**WHAT IS BEING ASKED**
Copy the stretch of entries from the line containing "Click the results list scrollbar thumb" through the line containing "Looking at the screenshot, I should [x=78, y=345].", reproducing each line exactly.

**DATA SHOWN**
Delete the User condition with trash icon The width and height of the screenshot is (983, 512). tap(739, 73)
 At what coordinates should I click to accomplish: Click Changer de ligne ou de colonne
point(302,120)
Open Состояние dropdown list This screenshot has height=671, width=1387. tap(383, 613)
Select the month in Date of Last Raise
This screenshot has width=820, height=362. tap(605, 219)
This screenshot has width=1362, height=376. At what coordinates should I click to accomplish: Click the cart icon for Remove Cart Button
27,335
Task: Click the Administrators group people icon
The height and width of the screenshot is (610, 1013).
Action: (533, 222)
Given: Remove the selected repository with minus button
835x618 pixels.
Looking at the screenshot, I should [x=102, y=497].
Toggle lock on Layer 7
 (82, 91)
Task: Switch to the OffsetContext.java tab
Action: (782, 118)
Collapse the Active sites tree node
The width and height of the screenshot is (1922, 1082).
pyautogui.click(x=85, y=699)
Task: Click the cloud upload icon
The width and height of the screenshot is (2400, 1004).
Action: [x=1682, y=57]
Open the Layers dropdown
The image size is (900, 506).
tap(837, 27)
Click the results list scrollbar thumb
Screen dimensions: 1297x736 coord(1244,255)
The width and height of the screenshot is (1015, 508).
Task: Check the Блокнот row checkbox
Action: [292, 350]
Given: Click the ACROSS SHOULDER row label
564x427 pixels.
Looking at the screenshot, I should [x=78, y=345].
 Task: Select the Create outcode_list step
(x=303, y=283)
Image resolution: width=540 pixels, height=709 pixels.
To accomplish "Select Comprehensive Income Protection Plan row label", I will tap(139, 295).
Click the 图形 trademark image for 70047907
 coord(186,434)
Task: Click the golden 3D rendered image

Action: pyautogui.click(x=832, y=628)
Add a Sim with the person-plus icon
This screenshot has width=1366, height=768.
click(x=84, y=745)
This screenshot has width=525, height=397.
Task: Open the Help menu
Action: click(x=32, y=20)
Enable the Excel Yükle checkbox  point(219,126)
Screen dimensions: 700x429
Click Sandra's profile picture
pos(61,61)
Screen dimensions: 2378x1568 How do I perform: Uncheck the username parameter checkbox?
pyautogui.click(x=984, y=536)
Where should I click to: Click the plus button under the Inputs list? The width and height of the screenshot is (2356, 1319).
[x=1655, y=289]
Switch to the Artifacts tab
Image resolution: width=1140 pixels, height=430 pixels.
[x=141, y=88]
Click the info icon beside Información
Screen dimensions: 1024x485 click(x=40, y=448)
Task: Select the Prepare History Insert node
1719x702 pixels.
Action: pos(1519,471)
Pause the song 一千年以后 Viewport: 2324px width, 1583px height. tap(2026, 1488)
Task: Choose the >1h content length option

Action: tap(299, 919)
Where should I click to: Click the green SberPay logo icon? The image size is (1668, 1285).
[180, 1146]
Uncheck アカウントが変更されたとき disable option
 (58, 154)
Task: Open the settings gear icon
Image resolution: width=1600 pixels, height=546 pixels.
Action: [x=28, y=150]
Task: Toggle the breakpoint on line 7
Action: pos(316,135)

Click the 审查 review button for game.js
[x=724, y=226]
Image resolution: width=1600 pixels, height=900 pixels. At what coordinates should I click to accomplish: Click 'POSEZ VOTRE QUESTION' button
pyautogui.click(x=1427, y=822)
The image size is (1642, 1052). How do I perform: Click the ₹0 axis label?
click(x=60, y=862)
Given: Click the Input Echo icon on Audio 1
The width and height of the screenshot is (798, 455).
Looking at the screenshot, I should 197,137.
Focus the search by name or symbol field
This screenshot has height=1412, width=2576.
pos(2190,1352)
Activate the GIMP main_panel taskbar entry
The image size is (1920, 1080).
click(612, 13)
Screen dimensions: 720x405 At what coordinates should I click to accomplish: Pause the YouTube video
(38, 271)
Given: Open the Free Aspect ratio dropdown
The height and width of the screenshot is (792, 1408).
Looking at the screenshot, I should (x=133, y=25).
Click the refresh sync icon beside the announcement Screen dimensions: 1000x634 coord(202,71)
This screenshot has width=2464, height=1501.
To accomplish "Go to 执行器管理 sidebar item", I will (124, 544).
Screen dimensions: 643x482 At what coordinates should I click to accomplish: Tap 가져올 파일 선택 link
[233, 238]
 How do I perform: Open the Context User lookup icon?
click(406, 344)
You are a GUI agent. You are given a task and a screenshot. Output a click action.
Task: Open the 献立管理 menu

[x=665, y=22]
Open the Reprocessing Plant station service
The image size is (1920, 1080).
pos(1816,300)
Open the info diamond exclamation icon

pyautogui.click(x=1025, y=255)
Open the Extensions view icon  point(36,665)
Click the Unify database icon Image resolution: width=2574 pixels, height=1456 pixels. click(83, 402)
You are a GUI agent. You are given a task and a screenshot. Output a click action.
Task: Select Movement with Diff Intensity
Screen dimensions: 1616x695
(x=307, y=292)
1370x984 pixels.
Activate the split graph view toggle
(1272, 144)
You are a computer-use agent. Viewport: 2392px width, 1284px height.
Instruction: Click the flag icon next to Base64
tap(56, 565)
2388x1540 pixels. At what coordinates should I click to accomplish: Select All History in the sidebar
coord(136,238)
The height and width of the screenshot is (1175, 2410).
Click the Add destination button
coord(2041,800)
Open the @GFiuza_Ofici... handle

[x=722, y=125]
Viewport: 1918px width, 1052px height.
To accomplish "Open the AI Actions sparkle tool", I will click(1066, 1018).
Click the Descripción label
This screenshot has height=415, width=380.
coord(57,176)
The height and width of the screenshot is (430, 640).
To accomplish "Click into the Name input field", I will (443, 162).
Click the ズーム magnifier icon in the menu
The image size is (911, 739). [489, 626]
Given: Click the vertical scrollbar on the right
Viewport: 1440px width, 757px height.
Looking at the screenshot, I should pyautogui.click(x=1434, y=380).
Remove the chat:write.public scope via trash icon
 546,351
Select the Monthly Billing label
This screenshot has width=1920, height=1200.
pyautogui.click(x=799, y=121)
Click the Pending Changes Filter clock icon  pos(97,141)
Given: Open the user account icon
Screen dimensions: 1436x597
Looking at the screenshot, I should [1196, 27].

**FINISHED ANSWER**
Click the results list scrollbar thumb
Screen dimensions: 1297x736 coord(1244,255)
The width and height of the screenshot is (1015, 508).
Task: Check the Блокнот row checkbox
Action: [292, 350]
Given: Click the ACROSS SHOULDER row label
564x427 pixels.
Looking at the screenshot, I should [x=78, y=345].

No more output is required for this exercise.